*** Texte présenté

19 - [Le Livre de poche n° 5226, p. 275]
C'est toujours étonnant de rencontrer dans les pays des hommes qui ne pensent pas comme les autres, ça l'est d'autant plus qu'ils sont rares...
J'ai déjà évoqué le respect que suscitait l'instituteur, cela était d'autant plus vrai que bien souvent il était le seul représentant de ce que bien humblement j'appelle la connaissance. C'est pour cela que les paysans venaient lui demander conseil. Il arrivait que cette connaissance suscite la méfiance et qu'une autre autorité s'oppose à celle du maître d'école, celle du curé par exemple. (Livre de poche n° 5226, 1977, p.119)
Une amitié qui dure et ne vieillit pas c’est quelque chose d’extraordinaire.

… ici, les gens ne lisent rien, c'est ça le désastre. Mon père que j'adorais était de cette race-là, il n'avait jamais lu un livre de sa vie, ni un journal. Je me souviens, au moment de mon mariage c'est une des choses qu'il avait reproché à Jean, il avait dit comme l'ultime preuve de sa bonne foi : « Il lit trop », montrant ainsi où se trouvait sa méfiance et sa peur. Comment pourraient-ils penser par eux-mêmes après ça, ils ne sont pas avec un auteur ou contre, ni pour une idée, ni contre. En définitive ce manque, ça ne leur apprend qu'une chose, à se taire et à vivre dans un monde qui se tait, tout comme l'eau qui dort. Le moindre souffle, la moindre parole qui sort de l'ordinaire les fait fuir. C'était ça les paysans ici, et à peu de chose près c'est encore ça , car s'il y a eu ces changements c'est uniquement d'un point de vue matériel, pour le reste ils sont toujours les mêmes : la conversation, la participation, tout simplement être contre et le dire si on le pense, ça ils ne le connaissent pas. On peut dire que c'est l’Eglise qui est responsable de cet état d'esprit, elle a eu une emprise formidable sur les gens et elle les a marqués. Par la suite ce fut le patriarcat qui prit le relais, le père était le chef incontesté de la famille, on lui obéissait au doigt et à l'œil et le chef lui-même se pliait aux lois de l’Église et l'Etat. C'est vrai que les instituteurs sont tous fautifs de ce qui se passe dans les écoles, c'est eux qui ont la possibilité de changer la mentalité des gosses, de leur ouvrir l'horizon et de faire en sorte que le monde change.

******

**Tâche à faire 1**
Dans le texte présenté, quel reproche le père adresse-t-il à Jean au moment du mariage ?
**Tâche à faire 2**
Recopiez le passage du texte présenté en commençant par « 19 - [Le Livre » et en allant jusqu'à « qu'ils sont rares... », et remplacez-y « hommes » par « femmes ».
Les enregistrements proviennent d'une autre source.

*** Données à examiner

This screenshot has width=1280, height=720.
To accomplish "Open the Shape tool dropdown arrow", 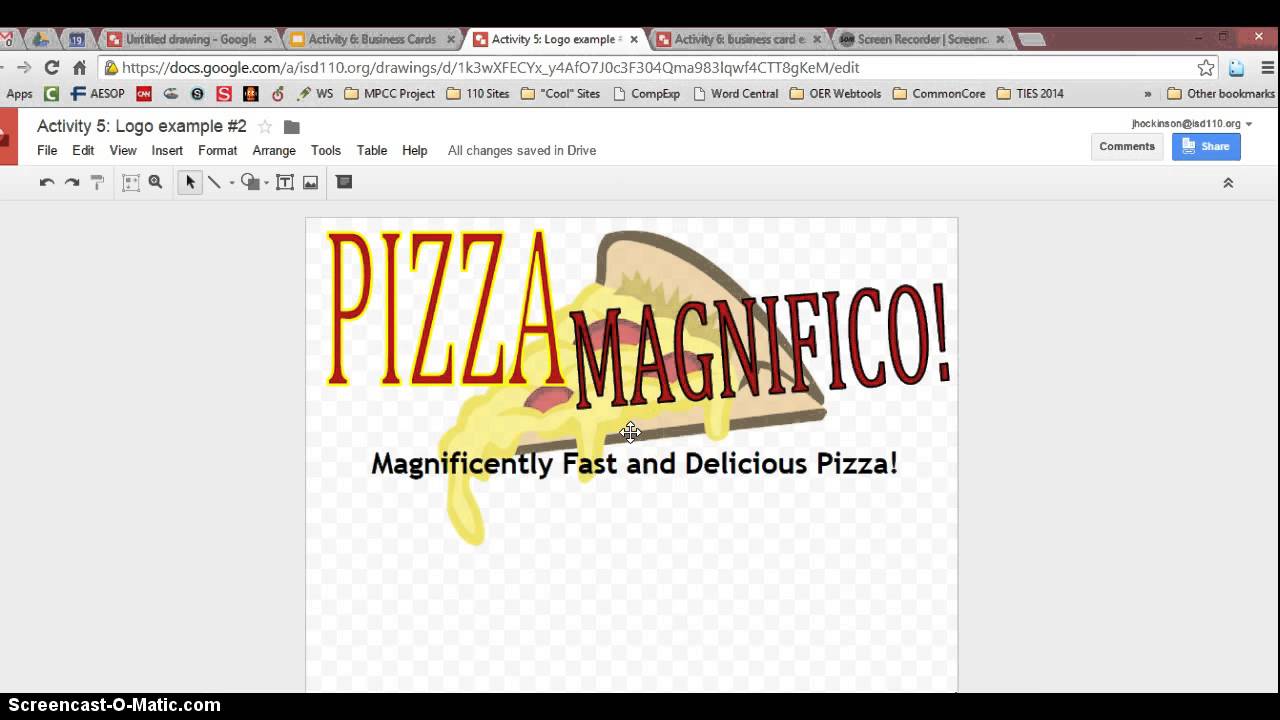I will click(265, 182).
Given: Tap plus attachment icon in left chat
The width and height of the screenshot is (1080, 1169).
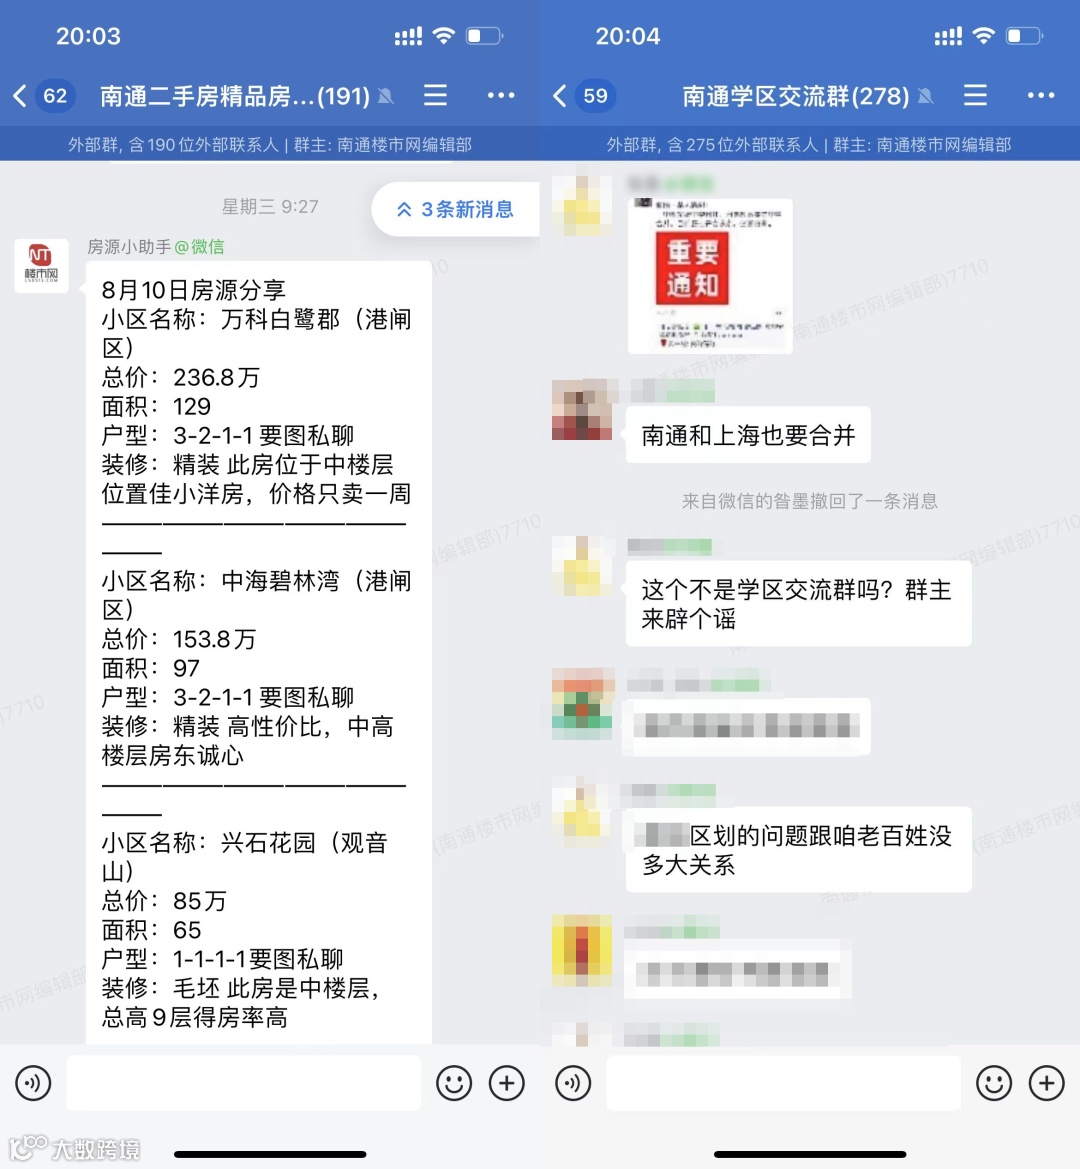Looking at the screenshot, I should click(x=507, y=1083).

******

**Espace de réponse 1**
Il lui reproche de trop lire : « Il lit trop ».

**Espace de réponse 2**
19 - [Le Livre de poche n° 5226, p. 275]
C'est toujours étonnant de rencontrer dans les pays des femmes qui ne pensent pas comme les autres, ça l'est d'autant plus qu'ils sont rares...